Understanding Concurrency and Parallelism in Python: A Comparative Guide with Java and C++

Sejal Jagtap
Python’s Gurus
Published in
6 min readJun 20, 2024
This image is the cover of the book ‘Learning Concurrency in Python’ by Elliot Forbes

They say Python does not support true multithreading, yet there exists a Python library for threading. Recently, I got to work on concurrent log handling, where we created a library for a concurrent log handler. This experience inspired me to write about what I understood, hoping it might be helpful for others because, oh boy, concurrency is really a cool thing!

Now, I’m still on this learning rollercoaster, so if I’ve missed a few loops(pun intended :p) or twists here, let’s discuss! It would be so so cool if this article helps folks out there who are scratching their heads over this topic, just like I was.

Multithreading in Python (? or .)

First, let’s clear up the confusion about Python’s multithreading. Python indeed has a threading module, which allows the creation and management of threads. However, due to the Global Interpreter Lock (GIL), only one thread executes Python bytecode at a time. This means that Python's threading module doesn't provide true parallelism for CPU-bound tasks. It does, however, work well for I/O-bound tasks, where threads can handle tasks like reading files, network operations, and other activities that involve waiting for external resources.
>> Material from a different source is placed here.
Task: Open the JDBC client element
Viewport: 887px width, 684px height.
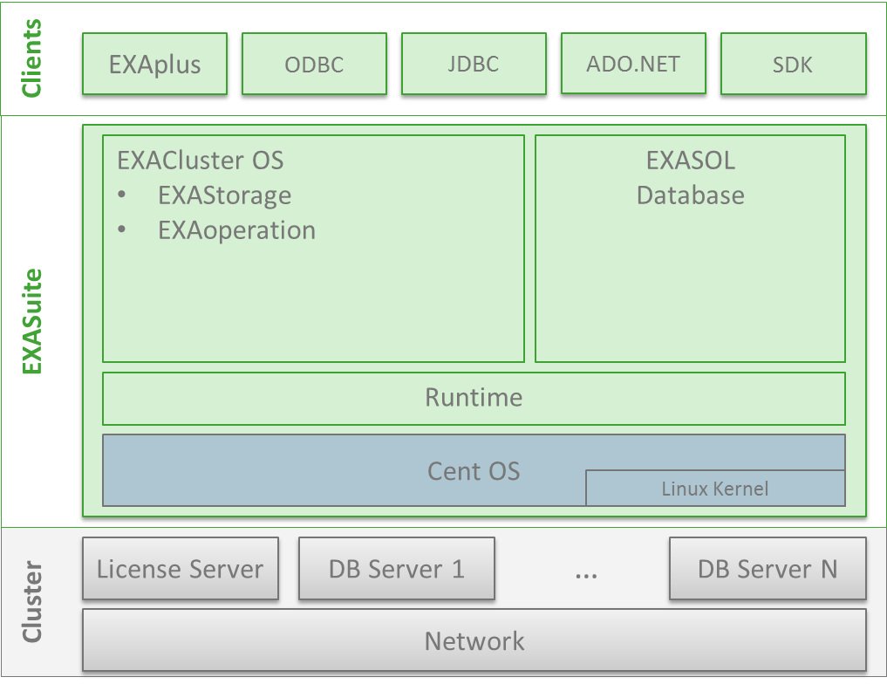Action: (x=474, y=63)
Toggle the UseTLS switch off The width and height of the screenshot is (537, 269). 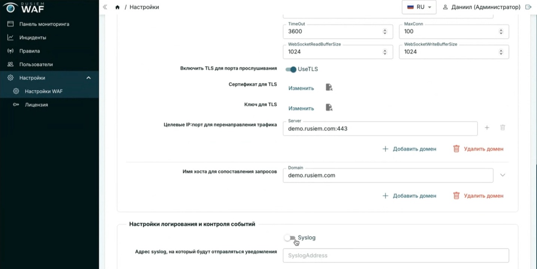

What is Concurrency? How is it different from Parallelism?

It’s essential to distinguish between concurrency and parallelism:

  • Concurrency means dealing with many things at once.
  • Parallelism means doing many things at once.

In Python, concurrency can be achieved through threading, multiprocessing, and asynchronous programming. While threading deals with concurrent execution, multiprocessing bypasses the GIL and achieves parallelism by using separate memory spaces.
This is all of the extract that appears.